Гошка раскрыл чемодан, вытащил амуницию, оделся, осмотрел себя в пузырчатом зеркале шкафа и, положив руку на кинжал, вышел из номера.
Он долго бродил по улицам, зорко оглядывая молчаливые пасмурные дома, но никого не убил и никого не защитил. А потом ему вдруг
Он вернулся в гостиницу и снял черкеску.
Откуда пришел стыд, он знал. Он же не горец, а просто выряженный в черкеску московский мальчик двенадцати лет, которого привезла мама, и потому он не настоящий, а нарисованный. Ну, проехал горец в красивой одежде. Значит, у них такую носят. А у нас носят другую. Мятые штаны с отрывающимися пуговицами и москвошвеевскую кепку с написанной чернилами ценой на подкладке, и неувядаемую рубашку - апаш, и еще носят сиреневые футболки с подкатанными рукавами, и пайковый хлеб в кошелке, ситный и пеклеванный, и слипшиеся комки конфет-подушечек.
Он вернулся в гостиницу, снял нарисованную черкеску и больше не надевал ее никогда, как больше никогда не носил лука со стрелами, не втыкал в волосы журавлиных перьев, не дрался на шпагах за мадам Бонасье. Гошка понял, что он не хочет играть роль, и сказал - "на фиг" и что не пойдет в артисты.
Кстати, злополучную картину, конечно, закрыли. Потому что от сценария остались, как обычно, одни поправки, и на студии, как обычно, очень кричали взрослые.

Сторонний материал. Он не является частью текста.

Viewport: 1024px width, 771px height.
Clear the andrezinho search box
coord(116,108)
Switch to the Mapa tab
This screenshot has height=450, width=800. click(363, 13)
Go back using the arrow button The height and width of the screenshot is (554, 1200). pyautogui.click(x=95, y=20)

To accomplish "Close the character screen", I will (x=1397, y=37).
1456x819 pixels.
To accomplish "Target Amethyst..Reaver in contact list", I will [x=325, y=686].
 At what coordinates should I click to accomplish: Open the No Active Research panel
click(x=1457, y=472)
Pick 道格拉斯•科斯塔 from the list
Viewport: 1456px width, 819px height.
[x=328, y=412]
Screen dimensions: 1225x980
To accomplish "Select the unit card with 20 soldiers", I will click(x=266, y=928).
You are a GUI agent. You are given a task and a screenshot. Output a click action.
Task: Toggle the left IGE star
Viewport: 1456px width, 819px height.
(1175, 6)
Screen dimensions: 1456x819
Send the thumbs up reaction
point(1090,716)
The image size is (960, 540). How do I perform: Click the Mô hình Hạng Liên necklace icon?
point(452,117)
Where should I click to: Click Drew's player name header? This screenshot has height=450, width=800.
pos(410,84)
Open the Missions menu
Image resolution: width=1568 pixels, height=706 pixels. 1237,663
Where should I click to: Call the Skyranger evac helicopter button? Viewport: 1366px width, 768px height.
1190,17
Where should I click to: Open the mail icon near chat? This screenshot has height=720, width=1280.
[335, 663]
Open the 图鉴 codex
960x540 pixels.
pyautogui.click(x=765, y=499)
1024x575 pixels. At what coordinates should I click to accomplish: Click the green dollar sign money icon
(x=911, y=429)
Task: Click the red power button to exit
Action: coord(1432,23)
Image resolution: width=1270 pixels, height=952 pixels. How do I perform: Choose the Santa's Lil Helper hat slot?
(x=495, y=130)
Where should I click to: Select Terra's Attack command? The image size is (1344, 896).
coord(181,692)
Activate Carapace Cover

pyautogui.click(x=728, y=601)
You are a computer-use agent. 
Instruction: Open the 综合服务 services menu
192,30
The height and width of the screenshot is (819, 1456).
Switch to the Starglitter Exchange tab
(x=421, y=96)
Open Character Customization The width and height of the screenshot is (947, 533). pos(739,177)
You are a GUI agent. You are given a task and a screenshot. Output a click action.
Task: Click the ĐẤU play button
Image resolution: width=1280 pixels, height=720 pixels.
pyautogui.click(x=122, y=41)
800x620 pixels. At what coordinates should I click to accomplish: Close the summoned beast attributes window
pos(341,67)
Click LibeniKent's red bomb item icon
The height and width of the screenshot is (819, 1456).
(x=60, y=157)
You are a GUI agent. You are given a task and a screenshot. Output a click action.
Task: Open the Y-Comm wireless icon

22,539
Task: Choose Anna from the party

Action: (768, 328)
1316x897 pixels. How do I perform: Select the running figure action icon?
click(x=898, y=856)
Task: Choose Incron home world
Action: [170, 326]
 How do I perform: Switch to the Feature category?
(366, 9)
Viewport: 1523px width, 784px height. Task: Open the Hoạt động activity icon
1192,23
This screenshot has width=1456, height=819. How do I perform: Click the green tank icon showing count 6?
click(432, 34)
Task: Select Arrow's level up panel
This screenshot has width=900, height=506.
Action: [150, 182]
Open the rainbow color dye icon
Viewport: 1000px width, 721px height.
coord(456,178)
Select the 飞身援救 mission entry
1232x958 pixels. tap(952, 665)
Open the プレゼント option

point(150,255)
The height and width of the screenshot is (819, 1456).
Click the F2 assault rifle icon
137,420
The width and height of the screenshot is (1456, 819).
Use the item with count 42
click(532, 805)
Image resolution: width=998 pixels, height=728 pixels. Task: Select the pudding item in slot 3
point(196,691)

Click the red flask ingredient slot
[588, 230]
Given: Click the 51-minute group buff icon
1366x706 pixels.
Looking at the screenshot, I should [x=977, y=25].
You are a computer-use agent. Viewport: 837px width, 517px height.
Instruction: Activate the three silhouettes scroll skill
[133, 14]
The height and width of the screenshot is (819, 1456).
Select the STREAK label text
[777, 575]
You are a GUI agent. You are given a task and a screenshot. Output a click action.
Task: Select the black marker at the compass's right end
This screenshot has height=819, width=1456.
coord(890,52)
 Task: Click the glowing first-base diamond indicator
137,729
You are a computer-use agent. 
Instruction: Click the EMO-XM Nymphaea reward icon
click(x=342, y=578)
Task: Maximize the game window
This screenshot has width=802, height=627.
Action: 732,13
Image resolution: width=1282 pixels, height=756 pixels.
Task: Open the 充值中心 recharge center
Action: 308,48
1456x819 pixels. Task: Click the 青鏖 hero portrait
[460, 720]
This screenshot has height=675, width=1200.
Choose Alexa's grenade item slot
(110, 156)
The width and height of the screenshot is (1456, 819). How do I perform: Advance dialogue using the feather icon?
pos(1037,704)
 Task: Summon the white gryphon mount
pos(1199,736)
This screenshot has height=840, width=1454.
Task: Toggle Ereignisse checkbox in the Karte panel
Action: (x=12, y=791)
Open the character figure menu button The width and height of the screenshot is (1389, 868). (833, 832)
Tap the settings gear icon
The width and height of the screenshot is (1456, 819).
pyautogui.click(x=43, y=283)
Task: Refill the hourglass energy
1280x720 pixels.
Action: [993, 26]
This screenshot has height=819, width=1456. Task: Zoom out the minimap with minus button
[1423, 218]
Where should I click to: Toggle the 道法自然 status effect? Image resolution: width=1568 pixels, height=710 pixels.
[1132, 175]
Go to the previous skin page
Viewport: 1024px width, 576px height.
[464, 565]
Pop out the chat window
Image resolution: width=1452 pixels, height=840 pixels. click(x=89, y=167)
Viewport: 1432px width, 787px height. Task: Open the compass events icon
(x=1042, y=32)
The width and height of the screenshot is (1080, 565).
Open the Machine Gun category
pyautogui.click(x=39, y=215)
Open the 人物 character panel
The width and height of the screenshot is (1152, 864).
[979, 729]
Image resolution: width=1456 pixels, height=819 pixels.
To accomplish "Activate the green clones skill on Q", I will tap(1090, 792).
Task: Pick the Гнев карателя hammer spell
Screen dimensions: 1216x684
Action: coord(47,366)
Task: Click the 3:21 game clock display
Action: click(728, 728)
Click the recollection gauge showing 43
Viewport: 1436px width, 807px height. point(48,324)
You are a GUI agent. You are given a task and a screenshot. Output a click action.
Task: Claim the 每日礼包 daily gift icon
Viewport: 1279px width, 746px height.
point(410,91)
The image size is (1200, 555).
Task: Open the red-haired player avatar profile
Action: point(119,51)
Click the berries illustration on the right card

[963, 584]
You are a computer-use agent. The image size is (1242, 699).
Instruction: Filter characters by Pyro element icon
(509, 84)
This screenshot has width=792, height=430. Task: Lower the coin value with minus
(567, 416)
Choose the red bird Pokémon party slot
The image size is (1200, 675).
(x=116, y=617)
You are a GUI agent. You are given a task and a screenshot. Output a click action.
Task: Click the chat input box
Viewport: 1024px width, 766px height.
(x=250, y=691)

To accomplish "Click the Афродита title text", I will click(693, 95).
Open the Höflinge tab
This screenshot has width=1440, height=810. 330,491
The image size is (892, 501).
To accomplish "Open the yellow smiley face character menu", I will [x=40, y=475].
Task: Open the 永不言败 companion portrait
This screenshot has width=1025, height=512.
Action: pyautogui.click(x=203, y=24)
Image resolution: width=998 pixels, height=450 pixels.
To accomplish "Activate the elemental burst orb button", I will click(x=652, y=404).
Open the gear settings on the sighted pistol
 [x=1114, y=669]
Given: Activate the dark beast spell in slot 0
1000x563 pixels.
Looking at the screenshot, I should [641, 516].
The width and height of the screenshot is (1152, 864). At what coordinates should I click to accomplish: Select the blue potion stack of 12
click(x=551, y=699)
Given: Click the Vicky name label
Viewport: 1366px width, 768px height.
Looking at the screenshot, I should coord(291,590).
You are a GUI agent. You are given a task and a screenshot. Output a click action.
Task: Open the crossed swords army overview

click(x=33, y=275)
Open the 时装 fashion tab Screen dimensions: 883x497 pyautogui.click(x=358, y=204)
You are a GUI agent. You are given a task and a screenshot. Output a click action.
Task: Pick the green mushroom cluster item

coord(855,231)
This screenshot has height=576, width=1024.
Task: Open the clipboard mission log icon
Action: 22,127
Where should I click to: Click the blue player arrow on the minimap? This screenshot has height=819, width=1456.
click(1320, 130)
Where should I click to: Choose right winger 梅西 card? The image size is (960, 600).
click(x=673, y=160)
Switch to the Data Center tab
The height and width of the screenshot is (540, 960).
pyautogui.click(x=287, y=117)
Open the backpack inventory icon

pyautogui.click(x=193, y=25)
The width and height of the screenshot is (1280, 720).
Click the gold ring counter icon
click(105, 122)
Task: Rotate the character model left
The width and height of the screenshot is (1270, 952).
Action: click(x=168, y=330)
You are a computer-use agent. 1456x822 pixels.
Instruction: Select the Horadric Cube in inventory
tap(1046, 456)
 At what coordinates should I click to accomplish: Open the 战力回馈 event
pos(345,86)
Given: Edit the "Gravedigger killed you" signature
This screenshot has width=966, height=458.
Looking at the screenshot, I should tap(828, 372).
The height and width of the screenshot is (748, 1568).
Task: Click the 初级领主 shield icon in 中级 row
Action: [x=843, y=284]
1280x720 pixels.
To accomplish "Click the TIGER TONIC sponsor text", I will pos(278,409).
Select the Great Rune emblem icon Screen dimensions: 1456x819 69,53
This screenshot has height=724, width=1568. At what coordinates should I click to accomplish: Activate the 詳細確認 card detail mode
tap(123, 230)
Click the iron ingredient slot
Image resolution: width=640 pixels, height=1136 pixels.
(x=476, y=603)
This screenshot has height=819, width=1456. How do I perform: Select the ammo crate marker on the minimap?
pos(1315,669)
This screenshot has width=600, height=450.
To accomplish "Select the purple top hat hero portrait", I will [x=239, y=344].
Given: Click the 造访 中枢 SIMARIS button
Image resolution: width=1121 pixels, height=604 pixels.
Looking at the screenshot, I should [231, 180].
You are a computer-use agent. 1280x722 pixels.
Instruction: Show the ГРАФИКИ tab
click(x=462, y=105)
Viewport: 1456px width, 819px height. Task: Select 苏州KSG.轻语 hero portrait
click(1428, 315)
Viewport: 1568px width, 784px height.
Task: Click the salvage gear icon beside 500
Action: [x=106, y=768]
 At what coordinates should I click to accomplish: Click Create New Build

И в дальнейшем Гошкины карьеры рушились из-за тех же самых причин - из-за ревности близких, из-за поправок, которые навязали посторонние, и из-за того, что он сам говорил - "на фиг", когда видел над головой вместо журавлиных облаков дешевое нарисованное небо.
А потом Гошка прилип к этому человеку и ходил за ним, как собачонка. Но это знал только Гошка, а всем окружающим казалось - нет, не собачонка, а просто двое молчаливых друзей прогуливаются по скрипучим дорожкам, пьют нарзан и обмениваются скупыми мужскими словами. Но насчет скупых слов опять же знал только Гошка, а всем окружающим казалось, что Гошка трещит без умолку, шагая рядом с лысым мужчиной. Никогда еще Гошка столько не разговаривал. Он говорил не переставая, заговариваясь до одышки, и ночью лежал в постели, разинув рот и выпучив глаз, как дохлая рыба на песке, и все вспоминал - чего он еще не договорил и какую мысль надо будет развить завтра. Так что даже если Гошкин монолог поделить поровну на двух человек, то и тогда это было бы похоже на диспут двух трепачей.
Впрочем, и потом в случаях острой влюбленности Гошка или молол не переставая, или безмолвствовал и таращился, как окорок на витрине.
А потом Гошка потерялся.
Это случилось после того, как он посмотрел немой фильм "Тихий Дон" и ему понравились и Аксинья и Григорий, но дело не в этом, а в немце. Там в одном кадре мелькнуло и задержалось лицо немца, которого Григорий на войне проткнул пикой.
Гошка в кино ничего никому не сказал, спокойно пошел домой и перестал болтать совсем, а этот человек на него поглядывал и даже разговорился с мамой и Серегой. И только ночью Гошка не мог заснуть, не мог больше сдерживаться, заплакал, и не с кем было поговорить. Немцу было страшно, и он кричал, а Григорий уже не мог остановить пику. До сих пор Гошка думал, что всегда можно добиться прощения, если очень кричать. А этого не простили. Мама поднялась и спросила:
– Что с тобой?
– Немца жалко.
И мама очень долго стояла в темноте черным силуэтом. А потом сказала:
– Это кино. Это не настоящее. Спи, сынок.
И Гошка хотя и сам знал, что кино, и это ему не помогало, тут вдруг сразу успокоился и заснул.
А наутро пришел этот человек и сказал маме, что нашел ей другую комнату, не на окраине, на горе, а близко от столовой, в центре, и недалеко от его собственной комнаты, и если ребятам что нужно, то он будет под боком. И мама сказала, пожалуй, надо переехать, а то здесь слишком мрачно и по ночам дерутся карачаевские парни.